#### Goal:
Rewrite the entries starting at the line that contains "Tap the JUNI staff name" and ending with the last of the entries, changing "scroll-to-top" to "back-to-top" and keeping everything else the same. Leave the pictures out of your answer.

#### Data to process:
>> START
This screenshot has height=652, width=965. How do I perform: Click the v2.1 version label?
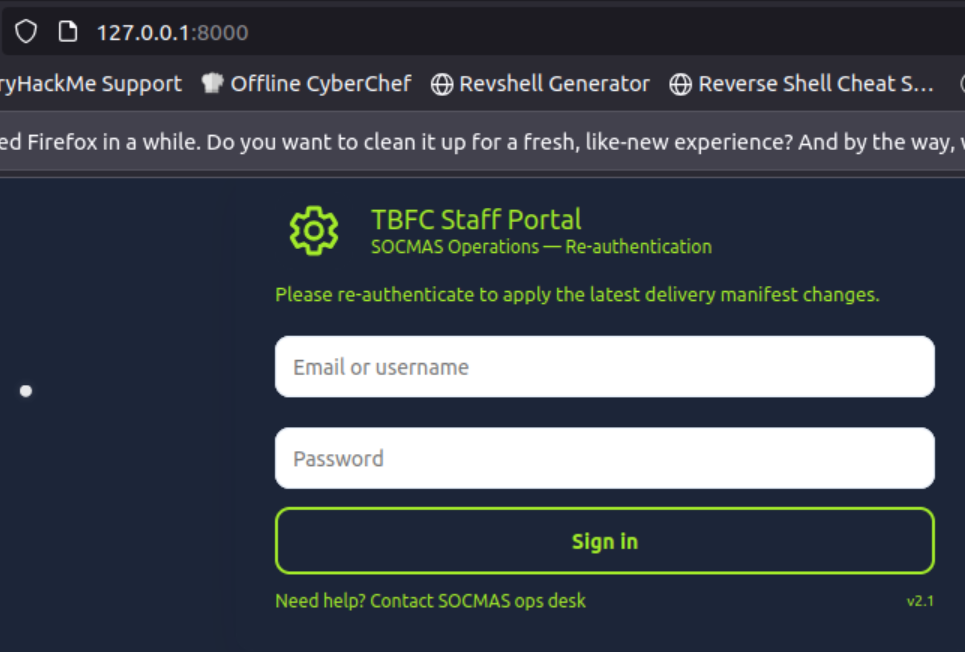coord(919,601)
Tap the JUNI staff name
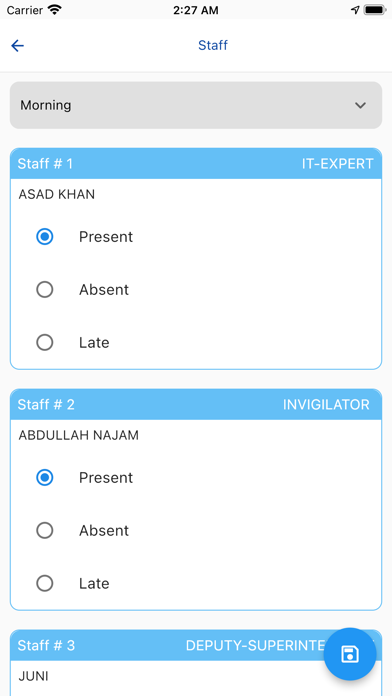The width and height of the screenshot is (392, 696). pyautogui.click(x=33, y=676)
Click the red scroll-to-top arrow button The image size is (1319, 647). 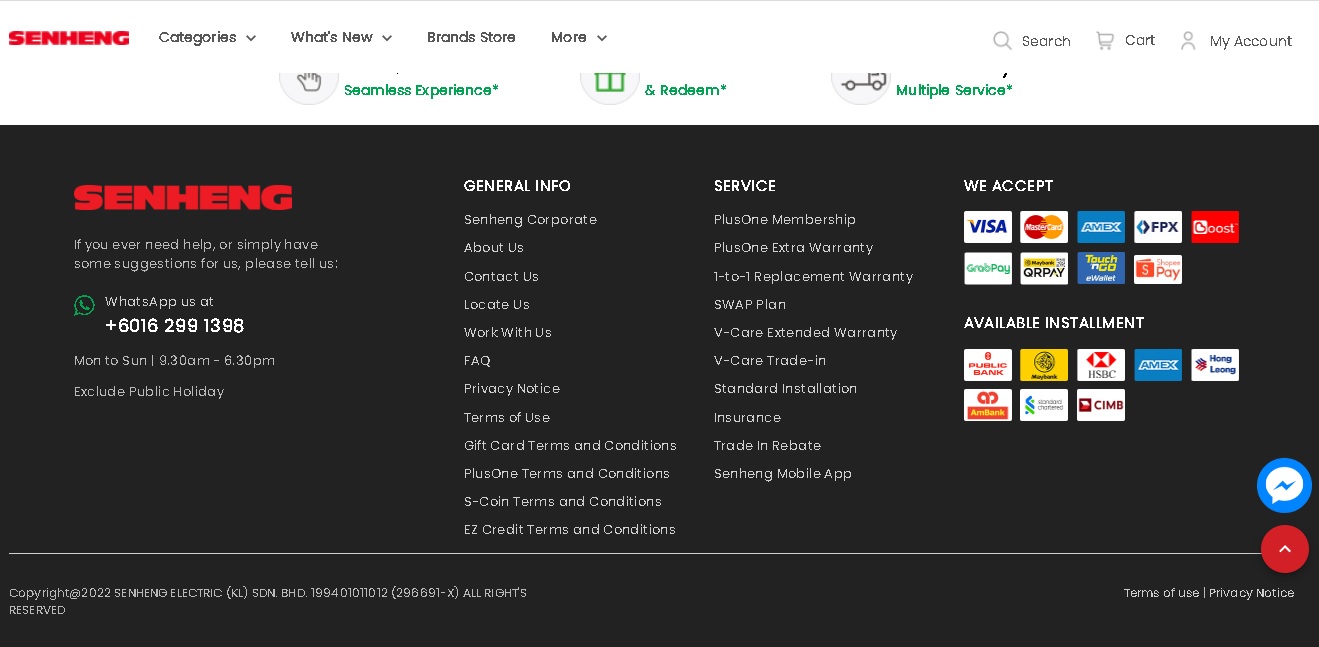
>> END
#### Result:
Tap the JUNI staff name
The width and height of the screenshot is (392, 696). pyautogui.click(x=33, y=676)
Click the red back-to-top arrow button The image size is (1319, 647). 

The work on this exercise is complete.